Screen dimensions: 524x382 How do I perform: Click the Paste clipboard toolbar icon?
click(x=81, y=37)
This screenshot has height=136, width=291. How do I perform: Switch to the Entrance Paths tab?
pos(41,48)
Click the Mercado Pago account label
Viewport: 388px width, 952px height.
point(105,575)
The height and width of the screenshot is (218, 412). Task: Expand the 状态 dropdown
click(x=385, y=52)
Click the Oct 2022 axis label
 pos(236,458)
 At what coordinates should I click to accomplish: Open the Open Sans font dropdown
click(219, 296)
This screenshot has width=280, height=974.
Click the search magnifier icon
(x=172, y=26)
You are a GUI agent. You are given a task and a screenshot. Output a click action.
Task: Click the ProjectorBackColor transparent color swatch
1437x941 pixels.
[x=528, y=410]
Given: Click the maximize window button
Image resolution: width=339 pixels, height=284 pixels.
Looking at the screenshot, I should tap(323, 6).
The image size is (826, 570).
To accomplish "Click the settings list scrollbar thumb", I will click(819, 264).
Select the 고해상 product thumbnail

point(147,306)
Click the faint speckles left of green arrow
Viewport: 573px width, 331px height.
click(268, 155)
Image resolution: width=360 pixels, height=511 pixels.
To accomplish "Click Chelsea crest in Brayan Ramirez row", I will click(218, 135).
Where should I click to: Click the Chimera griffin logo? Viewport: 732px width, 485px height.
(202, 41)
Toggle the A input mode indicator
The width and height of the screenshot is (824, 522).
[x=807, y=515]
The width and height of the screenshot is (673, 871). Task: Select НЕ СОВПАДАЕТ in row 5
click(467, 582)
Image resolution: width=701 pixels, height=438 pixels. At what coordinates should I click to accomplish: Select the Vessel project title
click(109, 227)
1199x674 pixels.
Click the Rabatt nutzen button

----------------

▶ [About this exercise] Only the lines above from the one with "Click the faint speckles left of green arrow" up to and including the one with "Toggle the A input mode indicator" should be repeated, exactly as written.

▶ [Exercise answer]
Click the faint speckles left of green arrow
Viewport: 573px width, 331px height.
click(268, 155)
Image resolution: width=360 pixels, height=511 pixels.
To accomplish "Click Chelsea crest in Brayan Ramirez row", I will click(218, 135).
Where should I click to: Click the Chimera griffin logo? Viewport: 732px width, 485px height.
(202, 41)
Toggle the A input mode indicator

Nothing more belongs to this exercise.